On Monday, Vice-President JD Vance said on NBC that these were “secondary tariffs on India, to try to make it harder for the Russians to get rich from their oil economy”.
It was a swift turn for Vance, who had brought a sunny sense of optimism when he visited India in April.
“This is a great place to do business,” he told an audience in Jaipur. On India’s relationship with the US, he said: “This is very much a win-win partnership and certainly will be far into the future”.
Four months later, the Trump Administration has declared economic war against its onetime partner.
Setting aside the higher costs that the 50% tariff will level on American importers, it will have a crushing impact on India’s textiles, chemicals, machinery, gems and jewellery, and dozens of smaller industries.
US President Donald Trump with Prime Minister Narendra Modi of India during a meeting in the Oval Office of the White House in Washington, in February. Photo / Eric Lee, The New York Times
The tariff hands Modi a difficult political card to play at home.
He braced Indians for the collision with the US, using words to inspire memories of India’s struggle for freedom from British colonialism 100 years ago.

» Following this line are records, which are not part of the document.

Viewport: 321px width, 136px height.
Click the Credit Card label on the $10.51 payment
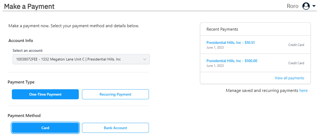(x=296, y=45)
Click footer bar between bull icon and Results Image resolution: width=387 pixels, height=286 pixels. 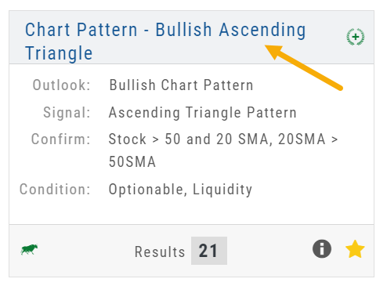click(86, 251)
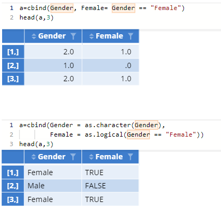Select row [2,] header in top table
The image size is (221, 211).
[13, 65]
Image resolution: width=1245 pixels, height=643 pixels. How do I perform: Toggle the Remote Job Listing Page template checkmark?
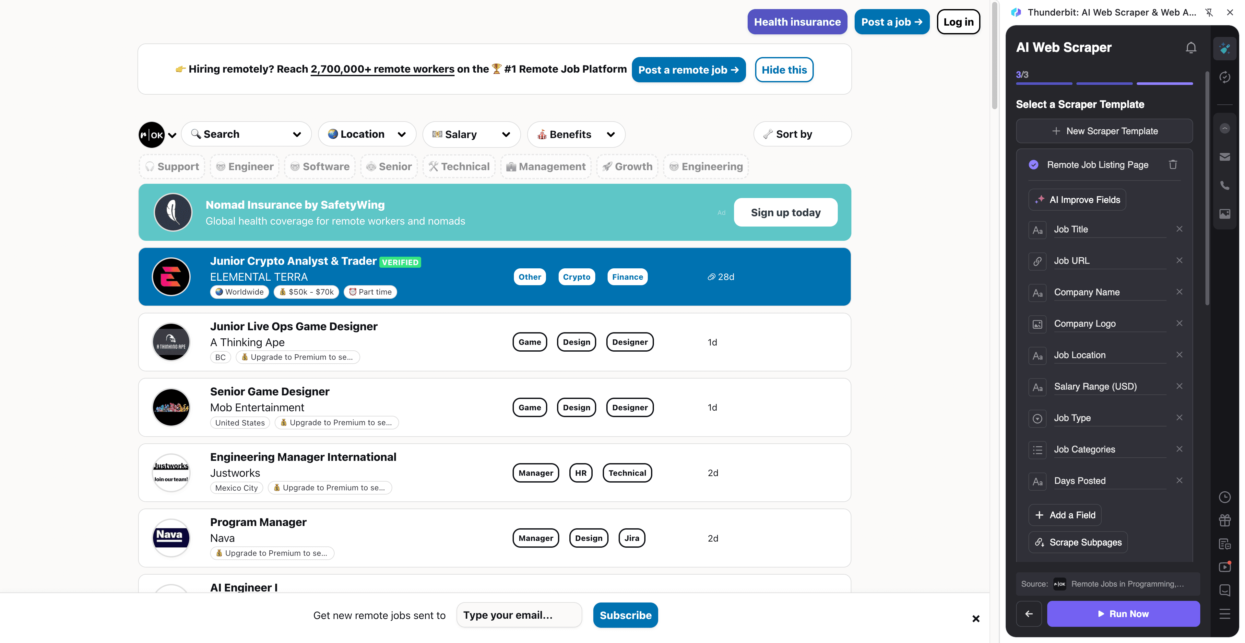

He has avoided mentioning Trump or tariffs directly. On Tuesday, he told the audience at a groundbreaking ceremony that his first priority was to defend India’s small-business owners, shopkeepers, and farmers.
“No matter how much pressure is put on us, India will prevail,” he said.
Defending the common man from politics “driven by economic self-interest” will be his first priority, he promised.
It was implicit that India’s economic dependence on the US, with which it participated in more than US$200b worth of trade in goods and services last year, would be curtailed, maybe in favour of China, Japan, Europe or other partners.
Finance professionals who track India’s economy are predicting that the tariffs will slow, but not stop, India’s growth, which is among the fastest for large countries.
The banks Morgan Stanley and Citigroup have forecast a drop of less than 1% in the speed of India’s economic growth, from around 6.5%.
India’s economy, already one of the five biggest in the world and expected to join the US and China in the top three within the next few years, has weathered other storms of foreign making.
The global financial crisis of 2008 did relatively little damage to India, which depended less on international capital than most big countries and was cushioned by its giant consumer market.
India in 2025 is much more integrated into the world economy, and the disruption that the new tariffs have caused is already being felt.
Only shipping containers arriving from India after midnight will face the full 50% burden. But orders have been cancelled and postponed for weeks now.
Damage done to the sense of trust between Indian and American businesses is already plain to see far from the shipping ports.
That relationship has been cultivated by both sides’ diplomats and policymakers for more than 25 years.
It is poised to spread beyond the concerns of importers and exporters.